Before anyone accuses me of moaning about the weather, I’d like to specify that I see this more as a pre-emptive freakout.

It topped 20C in Rome today. Just a few weeks ago it was the depths of winter. Although the snow here was aberrant, the generally cool temperatures weren’t. Our flat might not be designed for cold weather – it’s draughty, the heating doesn’t have a timer or a thermostat, and significant radiators don’t work – but by and large I found the winter here delightful. It suited me. I could dress in a preferred fashion (with layers, jacket). I didn’t get a stinky sweat on when I used my default form of transport – brisk walking.

The Roman summer, on the other hand is both something that I’m not used to and something that doesn’t suit me. I don’t like wearing just a shirt. And as much as I like to wear shorts, such attire is somewhat frowned upon here for a grown man. Getting your first pair of long trousers in Italy is (or was) like getting your first car in 1950s America, it’s a rite of passage, visibly liminal, a public declaration of your status. (There’s a scene in the film Malèna [2000], set in the 1940s, where the 13-year-old protagonist, desperate to appear more grown up, has a tailor re-cut his father’s suite trousers to fit him. His dad isn’t happy.)

I’m British. I’m used to British weather. And although, like many other Brits, I despair of the limbo of week after week of overcast, grey weather, I don’t have a problem with the temperatures in Britain. Mostly. I mean, admittedly, I was peeved when my June wedding day didn’t muster more than 8C but hey, it was northwest Devon, so that wasn’t so unexpected. What was unexpected was leaving a Sussex August at 18C and arriving in a Roma of 40C. A temperature that didn’t drop much through much all of September 2011.

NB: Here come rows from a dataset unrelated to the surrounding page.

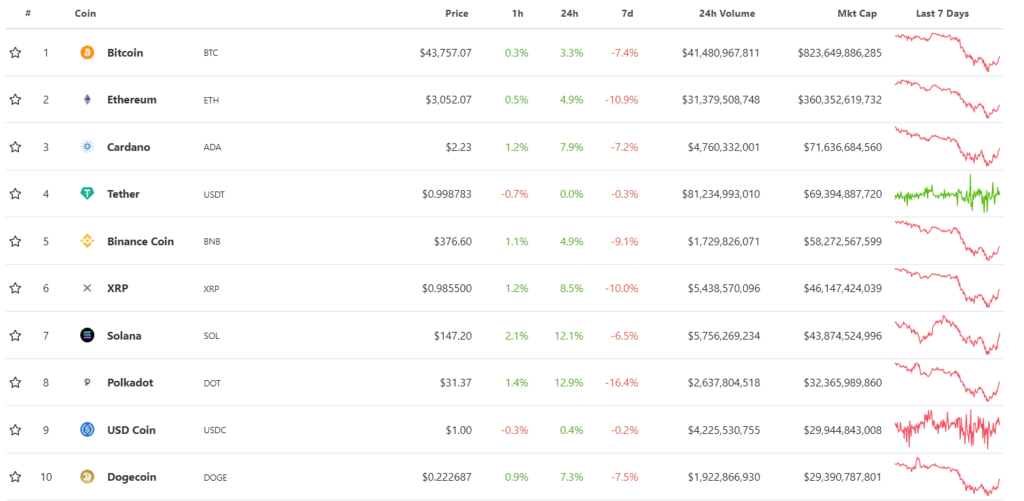Toggle the favorite star for XRP
Viewport: 1024px width, 501px height.
click(15, 288)
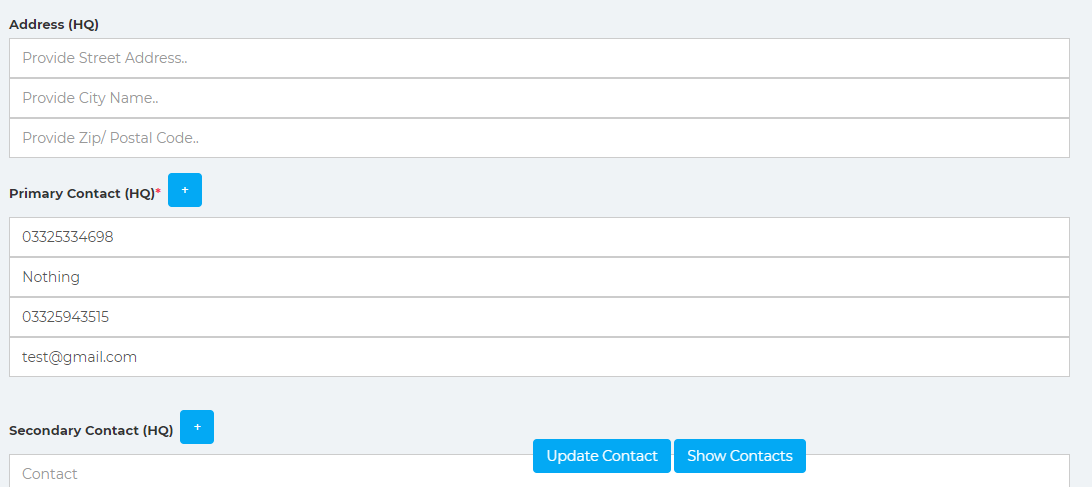Click the Address (HQ) label
The height and width of the screenshot is (487, 1092).
coord(54,24)
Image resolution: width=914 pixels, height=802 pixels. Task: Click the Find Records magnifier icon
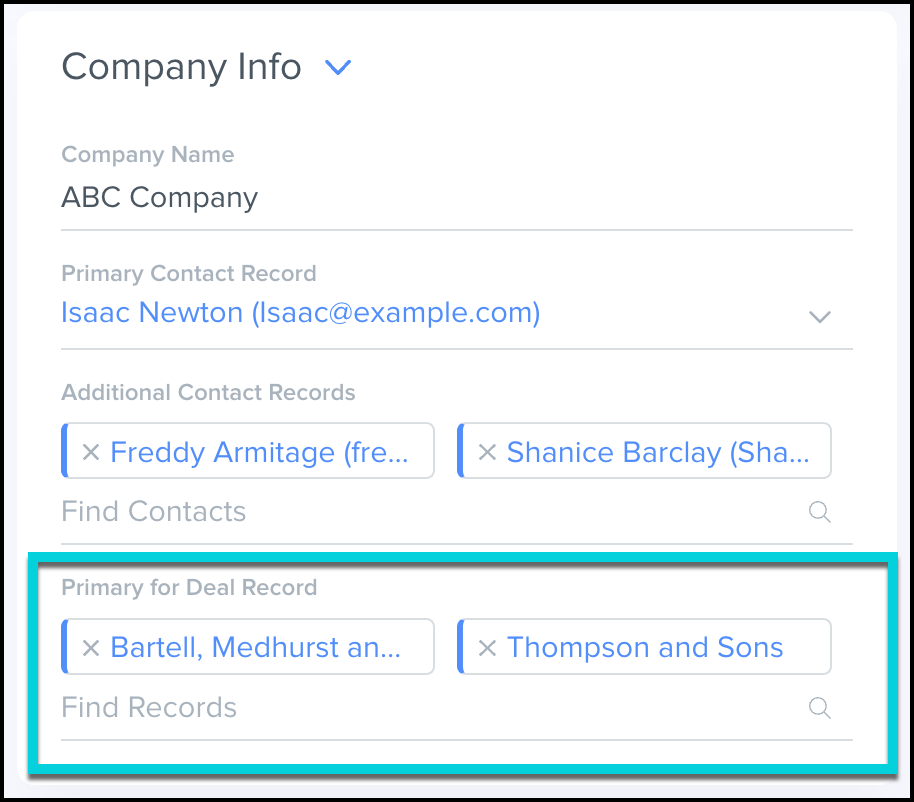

Now, British friends will say “Wow, wonderful, I love temperatures like that and sunshine.” But really, what they mean is, they love temperatures like that and sunshine when they’re on holiday, and can spend most of the day on the beach, swimming in the sea, and potentially retreating to an air-conditioned hotel. That is a very different kettle of fish to living in a big (-ish) city, densely populated with people and cars, so many belching cars. And dogs, so many hysterical dogs. And dog owners, so many irresponsible dog owners who don’t pick up their beasts’ cacca [no spellcheck, I don’t mean cacao].

Last August was a very literal shock to the system to me. I didn’t acclimatise, the baking dumpsters and cacca griddling on the pavements were – objectively – disgusting, and I didn’t enjoy spending so much time self-consciously sudato e puzzolente (sweaty and stinky!). Basically, it being so warm now, so soon in the year, ho paura – I’m scared. Scared of if I’ll ever feel acclimatised here. Scared of another several months of trying to sleep when it doesn’t drop below 28C at night in our room, even after living in a bunker all day with all the shutters and windows closed to block out the sunshine and heat (something that’s counter-intuitive for a Brit used to craving rays and vitamin D, but necessary). And I’m really not looking forward to the return of the mosquitos (though it is lovely to see the lizards emerging again).

I am just too northern European. The prospect of another hot summer in Rome freaks me out.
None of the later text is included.